Herr Klein, warum haben Sie nach der Überprüfung des Welterbe-Status der Wittenberger Stadtkirche verlangt?
Felix Klein: Grundsätzlich zeigt die Art und Weise, wie der Kirchenvorstand in Wittenberg das Thema in den vergangenen Jahren behandelt hat, dass dort die internationale und außenpolitische Dimension nicht ausreichend gesehen wird. Angesichts der herausragenden Bedeutung als Kulturerbe handelt es sich nicht um eine interne Wittenberger Angelegenheit. Das zeigt sich gerade in der Tatsache, dass die Stadtkirche 1996 in die Weltkulturerbeliste aufgenommen wurde.
Die Entscheidung über den Umgang mit dem Schmährelief ist nicht nur ein kircheninternes Ereignis, sondern hat ganz klare politische Implikationen. Wenn Sie sich Artikel 1 der Unesco-Verfassung vor Augen führen, kommt darin klar zum Ausdruck, dass die Achtung vor Recht und Gerechtigkeit und vor den Menschenrechten gestärkt werden sollten – und Religionsfreiheit ist nun einmal ein Menschenrecht. Deshalb widerspricht eine Schmähplastik, wie sie in Wittenberg zu sehen ist, diesen Prinzipien fundamental.
Die Unesco hatte uns auf Anfrage erklärt, dass die so genannte Judensau nicht Teil der Anerkennung des Kulturerbe-Status sei.

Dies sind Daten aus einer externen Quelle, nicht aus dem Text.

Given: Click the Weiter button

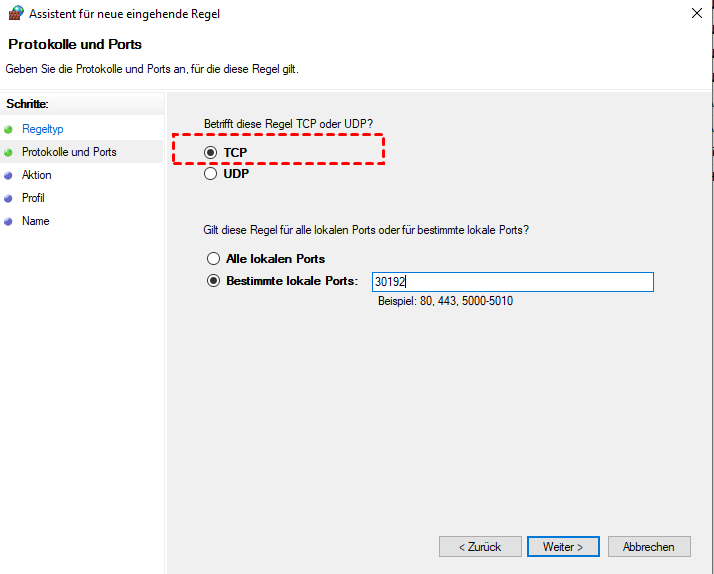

Das müsste aus meiner Sicht noch weiter geprüft werden. Ist damals bei der Beantragung des Weltkulturerbe-Status in Wittenberg das Schmährelief erwähnt worden?
Womöglich nicht, um die Erlangung des Weltkulturerbe-Status nicht zu gefährden. Ich habe mich im politischen Archiv des Auswärtigen Amtes angemeldet, um die Berichterstattung von 1995/1996 noch einmal einzusehen.
Die Gemeinde steht auf dem Standpunkt, dass eine Einordnung ausreichen muss. Warum sehen Sie das anders?
Da kann ich mit einem Zitat des evangelischen Landesbischofs Kramer antworten: „Eine Beleidigung bleibt eine Beleidigung, ob man sie nun kommentiert oder nicht.“ Auch eine kontextualisierte Beleidigung bleibt eine solche. Und was eine Beleidigung darstellt, ist im Übrigen etwas, was der Empfänger der Beleidigung entscheidet und nicht der Sender.
Genau das werfe ich auch der Stadtkirchengemeinde vor: Sie zeigt nicht die Empathie, die es eigentlich braucht, denn Jüdinnen und Juden empfinden die Darstellung in großer Mehrheit als Beleidigung. Ich stelle mir einen Touristen vor, der wegen des Unesco-Weltkulturerbe-Status’ aus Israel oder den USA nach Wittenberg kommt und dieses Relief dort akzeptieren muss, das ganz klar zum Ausdruck bringt: „Wir wollen dich hier nicht haben. Juden sind hier unerwünscht.“
Diese Empathie sollte eine Kirchengemeinde in ganz besonderer Weise zum Ausdruck bringen. Das wird durch die Kontextualisierung – also die Stele, auch wenn sie noch etwas verändert wird – nicht gewährleistet.